Containing seven songs written, rehearsed and refined between 2017 and 2020, when the sessions for the album took place and according to the band themselves, it serves as a time capsule of how the band sounded at a certain point in time.

What can be said if this album as a whole is it’s a beautiful set of songs and sounds, steeped in post rock without being fixated with it. The band manages to find melodic moments in all the songs, it’s just that they are then scuffed up, drawn out, morphed and warped into something else with their triple guitar assault. That’s not to say it’s all noisy because it isn’t. There are plenty of moments of repose and reflection contained within, and the guitars chime and send their spidery fingers over the tracks just as often as they wave big riffs and noise in your faces.

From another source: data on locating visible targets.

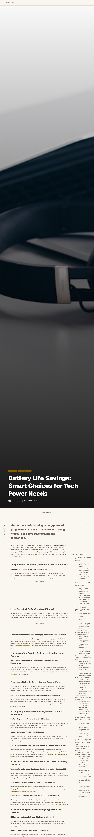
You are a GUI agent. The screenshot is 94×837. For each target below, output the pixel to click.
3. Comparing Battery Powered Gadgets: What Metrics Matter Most (82, 639)
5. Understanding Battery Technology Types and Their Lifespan (83, 688)
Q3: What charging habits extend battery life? (84, 811)
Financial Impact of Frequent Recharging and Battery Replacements (84, 608)
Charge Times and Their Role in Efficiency (85, 650)
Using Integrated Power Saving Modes (85, 723)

Achipalago is typical of this. Built on a simple five note riff, it gradually unfurls through its 6 something minutes, ebbing and flowing from gentle undulations to smacking you squarely in the face – not through aggression, more layers – the echo laden guitar lines often bleeding into eachother, but also just this glorious noise they seem to produce.

In truth, there’s not a weak moment on the record, from the sprawling opening gambit Better Things Left Unsaid, through the shoegazey wash of Little Empires and the brilliant, bitter melancholy of single Motherless Brooklyn, right to the monumental closing track Stalker.

Mood and atmosphere is what is draped over the music, and that’s what leaves it in your heart, above a lot of the formulaic post-rock out there. As the band say themselves ‘We feel that each track conveys a unique feeling but that there is an overriding atmosphere that runs through the entire record. It is an album steeped in feelings of nostalgia, longing, solace and introspection’.

Don’t let this album escape you, it has to be one of 2023s best and most complete records. All hail False Hope For The Savage.